挨拶を口にしながら、一度自分の口に人差し指を立てちらりと扉に視線を向けた後、手を伸ばして優しく私の涙を拭う。

……ああ、そっか。

扉の外には見張りがいる。

もしリュシンさんの名前を呼ぶのを聞かれたら、リュシンさんはここにいられなくなる。

リュシンさんって呼んじゃ、駄目なんだ。


「……ユン、さん……ですね」

「はい。さぁアイラ様、お食事をなさって下さいませ。それが済んだら、少しお眠り下さい。……ずっとベッドにおられたにしては、目の下、薄く隈ができておられますから」

「え……?」


リュシンさんは私の手を引き、テーブルへと連れていく。

それに従ってテーブルにつきながらも、私はリュシンさんに視線を向け続けた。

……鏡は見ていないけど、確かに、隈はできてるんだろう。

昨夜は不安で、怖くて、ろくに眠れなかったし。

でも、『お眠り下さい』って……食事は、昨日から何も食べてないから取りあえず食べるにしても、それが済んだら……ここから逃げるんじゃ、ないの?
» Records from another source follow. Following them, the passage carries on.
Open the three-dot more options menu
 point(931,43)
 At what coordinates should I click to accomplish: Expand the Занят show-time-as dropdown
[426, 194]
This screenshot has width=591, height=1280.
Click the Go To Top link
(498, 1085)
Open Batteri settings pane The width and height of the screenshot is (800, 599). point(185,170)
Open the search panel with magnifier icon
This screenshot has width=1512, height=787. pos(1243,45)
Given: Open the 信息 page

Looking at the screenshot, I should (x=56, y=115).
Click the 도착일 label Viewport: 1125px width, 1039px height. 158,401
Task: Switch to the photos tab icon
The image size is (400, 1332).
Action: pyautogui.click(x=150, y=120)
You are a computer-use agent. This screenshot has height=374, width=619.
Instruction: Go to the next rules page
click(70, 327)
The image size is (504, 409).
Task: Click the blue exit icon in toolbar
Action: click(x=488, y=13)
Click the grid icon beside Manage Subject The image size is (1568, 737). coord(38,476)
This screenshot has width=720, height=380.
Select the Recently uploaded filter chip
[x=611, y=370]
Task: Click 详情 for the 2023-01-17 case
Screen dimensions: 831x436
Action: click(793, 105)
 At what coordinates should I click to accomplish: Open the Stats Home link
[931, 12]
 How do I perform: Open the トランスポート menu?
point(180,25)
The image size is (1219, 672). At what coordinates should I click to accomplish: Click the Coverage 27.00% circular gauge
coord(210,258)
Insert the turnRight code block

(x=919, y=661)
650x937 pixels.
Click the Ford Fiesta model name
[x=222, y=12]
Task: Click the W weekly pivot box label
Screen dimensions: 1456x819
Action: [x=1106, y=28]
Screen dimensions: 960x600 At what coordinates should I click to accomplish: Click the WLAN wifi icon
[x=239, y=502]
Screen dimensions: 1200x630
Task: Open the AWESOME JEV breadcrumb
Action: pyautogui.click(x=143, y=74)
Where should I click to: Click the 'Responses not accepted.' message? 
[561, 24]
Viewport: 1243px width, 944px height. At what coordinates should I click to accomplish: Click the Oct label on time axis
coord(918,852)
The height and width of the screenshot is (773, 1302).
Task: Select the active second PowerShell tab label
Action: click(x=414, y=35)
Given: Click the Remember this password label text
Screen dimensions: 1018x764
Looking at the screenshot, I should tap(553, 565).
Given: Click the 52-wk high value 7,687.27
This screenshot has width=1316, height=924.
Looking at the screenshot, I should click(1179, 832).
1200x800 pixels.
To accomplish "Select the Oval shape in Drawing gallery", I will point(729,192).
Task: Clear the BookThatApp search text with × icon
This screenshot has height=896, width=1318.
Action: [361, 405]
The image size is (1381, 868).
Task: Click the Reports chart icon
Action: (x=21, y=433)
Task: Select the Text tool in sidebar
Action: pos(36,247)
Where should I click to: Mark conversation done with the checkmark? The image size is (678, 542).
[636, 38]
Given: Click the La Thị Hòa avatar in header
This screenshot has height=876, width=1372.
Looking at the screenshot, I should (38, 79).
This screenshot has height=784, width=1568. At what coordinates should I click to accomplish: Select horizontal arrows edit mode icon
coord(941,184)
そんな物言いたげな視線に気づいたのか、リュシンさんは苦笑して給仕の手を止め、私の手を取った。

手を開かせて、掌に指を走らせる。

私はその様をじっと見つめた。


「……!」


"必ず助ける、でも、少しだけ待ってて"。

そう掌に書かれた言葉に、弾かれたように再びリュシンさんを見上げると、リュシンさんは申し訳なさそうな表情をしていた。

口が動いて、『ごめん』という声なき言葉を紡ぐ。

……そっか、すぐには、ここを出られないんだ。

私を助ける、手順か何かが、あるのかな?

……よくは、わからないけど……でも、リュシンさんが側にいて、必ず助けるって約束してくれるなら、それで十分だ。

信じて、心穏やかにここを出る日を待っていられる。

私は笑顔を作ると、首を振って、『待ちます』と口を動かし、食事を取るべくフォークとナイフを手に取った。